Common Myths about Root Canals
A tooth is made up of layers – the protective outer layer of enamel, followed by another layer called dentin. Underneath these hard layers is a soft tissue called the pulp. This is where the blood vessels, nerves, and connective tissue is housed. If it becomes infected (usually due to an untreated cavity that has become more advanced) a root canal will become necessary. In this procedure, the infected or inflamed pulp is removed to prevent it from causing further damage to the tooth. The canal is then refilled with a biocompatible material to restore the tooth’s structure.
A root canal is usually reacted to with some apprehension or anxiety, but this is because many people have the wrong idea about it. Here are some common myths about this restorative treatment.
- A root canal treatment is painful.
Advancements in training, equipment, technology, and anesthesia have made a root canal virtually painless. In fact, a successful root canal treatment will relieve pain, because it removes the inflamed or infected pulp, rather than cause pain.
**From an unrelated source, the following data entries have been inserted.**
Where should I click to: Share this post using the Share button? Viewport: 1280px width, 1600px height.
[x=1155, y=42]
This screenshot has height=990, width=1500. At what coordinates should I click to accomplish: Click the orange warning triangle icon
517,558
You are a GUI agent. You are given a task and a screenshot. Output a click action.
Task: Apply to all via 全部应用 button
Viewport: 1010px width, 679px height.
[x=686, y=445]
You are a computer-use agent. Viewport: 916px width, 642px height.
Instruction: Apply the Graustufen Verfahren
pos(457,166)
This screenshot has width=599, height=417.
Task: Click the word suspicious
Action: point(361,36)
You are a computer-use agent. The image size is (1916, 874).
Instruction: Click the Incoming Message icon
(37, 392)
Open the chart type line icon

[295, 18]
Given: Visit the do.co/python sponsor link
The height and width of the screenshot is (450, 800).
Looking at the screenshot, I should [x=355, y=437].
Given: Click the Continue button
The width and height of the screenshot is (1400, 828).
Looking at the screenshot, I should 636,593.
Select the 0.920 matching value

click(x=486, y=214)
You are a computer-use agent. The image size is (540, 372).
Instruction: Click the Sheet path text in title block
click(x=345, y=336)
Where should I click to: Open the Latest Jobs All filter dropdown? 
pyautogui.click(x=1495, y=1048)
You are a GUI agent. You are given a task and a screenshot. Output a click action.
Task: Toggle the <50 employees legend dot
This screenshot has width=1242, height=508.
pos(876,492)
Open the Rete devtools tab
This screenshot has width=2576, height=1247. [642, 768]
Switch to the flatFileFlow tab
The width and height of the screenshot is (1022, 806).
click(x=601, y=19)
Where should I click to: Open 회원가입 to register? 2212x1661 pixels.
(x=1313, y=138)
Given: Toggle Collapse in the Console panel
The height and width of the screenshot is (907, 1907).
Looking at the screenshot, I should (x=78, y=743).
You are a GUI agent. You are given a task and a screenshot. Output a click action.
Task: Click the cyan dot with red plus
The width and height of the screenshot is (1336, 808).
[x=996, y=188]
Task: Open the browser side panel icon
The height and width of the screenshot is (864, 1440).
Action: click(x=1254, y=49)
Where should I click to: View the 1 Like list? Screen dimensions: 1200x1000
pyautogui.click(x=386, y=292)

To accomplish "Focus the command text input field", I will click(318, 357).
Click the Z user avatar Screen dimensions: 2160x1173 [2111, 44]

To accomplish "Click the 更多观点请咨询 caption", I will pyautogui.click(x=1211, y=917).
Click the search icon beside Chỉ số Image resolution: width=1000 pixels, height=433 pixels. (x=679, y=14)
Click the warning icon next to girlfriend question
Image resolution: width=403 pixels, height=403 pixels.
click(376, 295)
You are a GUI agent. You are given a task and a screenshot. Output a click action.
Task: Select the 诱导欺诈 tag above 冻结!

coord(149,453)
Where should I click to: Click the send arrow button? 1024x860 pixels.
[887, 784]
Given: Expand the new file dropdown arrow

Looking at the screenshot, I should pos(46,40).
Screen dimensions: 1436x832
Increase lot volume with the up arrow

- Root canal procedures require several dental visits.
Depending on the condition of the tooth, a root canal can be completed in as little as one visit, though as many as three. This is still preferable to having the tooth extracted, which, in most cases, will require further visits to have that tooth replaced.
- A root canal kills the tooth.
A root canal treatment does remove the pulp, which is essential in the development of a tooth, but once the tooth is mature, the pulp is no longer needed. The goal of a root canal is to heal the tooth by cleaning and disinfecting the inside. Once this is done, the tooth should return to health and function just as well as before.
- Root canal procedures are not very successful.
This procedure actually has about a 95% success rate if treated by an endodontist. With good oral hygiene, the treated tooth should be able to last a lifetime without any further intervention.